_What is needed_
Print the lines below exactly, beginning with the one that contains "Click the Password Again field" and stopping after the last line.

_Exercise inputs_
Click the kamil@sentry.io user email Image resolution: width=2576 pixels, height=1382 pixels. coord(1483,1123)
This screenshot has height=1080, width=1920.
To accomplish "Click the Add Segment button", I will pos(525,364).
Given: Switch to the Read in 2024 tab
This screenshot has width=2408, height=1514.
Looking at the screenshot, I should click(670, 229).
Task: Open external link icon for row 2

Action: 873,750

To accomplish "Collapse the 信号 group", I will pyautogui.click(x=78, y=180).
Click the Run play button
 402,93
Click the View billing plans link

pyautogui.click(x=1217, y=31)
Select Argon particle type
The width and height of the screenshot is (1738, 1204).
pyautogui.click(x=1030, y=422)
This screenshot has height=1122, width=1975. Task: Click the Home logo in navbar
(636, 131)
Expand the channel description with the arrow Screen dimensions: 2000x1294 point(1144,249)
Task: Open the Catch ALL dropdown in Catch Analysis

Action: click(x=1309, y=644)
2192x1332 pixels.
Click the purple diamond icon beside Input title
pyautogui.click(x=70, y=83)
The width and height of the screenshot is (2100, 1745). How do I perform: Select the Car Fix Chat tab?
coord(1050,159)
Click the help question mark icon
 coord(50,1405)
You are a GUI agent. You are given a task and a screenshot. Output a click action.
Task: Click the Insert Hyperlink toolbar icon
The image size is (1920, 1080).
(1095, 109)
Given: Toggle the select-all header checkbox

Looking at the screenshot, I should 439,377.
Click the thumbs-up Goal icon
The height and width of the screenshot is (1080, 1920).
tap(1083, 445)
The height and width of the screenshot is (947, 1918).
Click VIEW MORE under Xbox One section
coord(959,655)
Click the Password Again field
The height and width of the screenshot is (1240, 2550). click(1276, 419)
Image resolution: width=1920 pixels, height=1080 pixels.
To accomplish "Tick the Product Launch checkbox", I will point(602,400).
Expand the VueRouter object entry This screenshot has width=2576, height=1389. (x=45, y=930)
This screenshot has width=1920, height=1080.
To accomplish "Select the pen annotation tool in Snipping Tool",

_Your response_
Click the Password Again field
The height and width of the screenshot is (1240, 2550). click(1276, 419)
Image resolution: width=1920 pixels, height=1080 pixels.
To accomplish "Tick the Product Launch checkbox", I will point(602,400).
Expand the VueRouter object entry This screenshot has width=2576, height=1389. (x=45, y=930)
This screenshot has width=1920, height=1080.
To accomplish "Select the pen annotation tool in Snipping Tool",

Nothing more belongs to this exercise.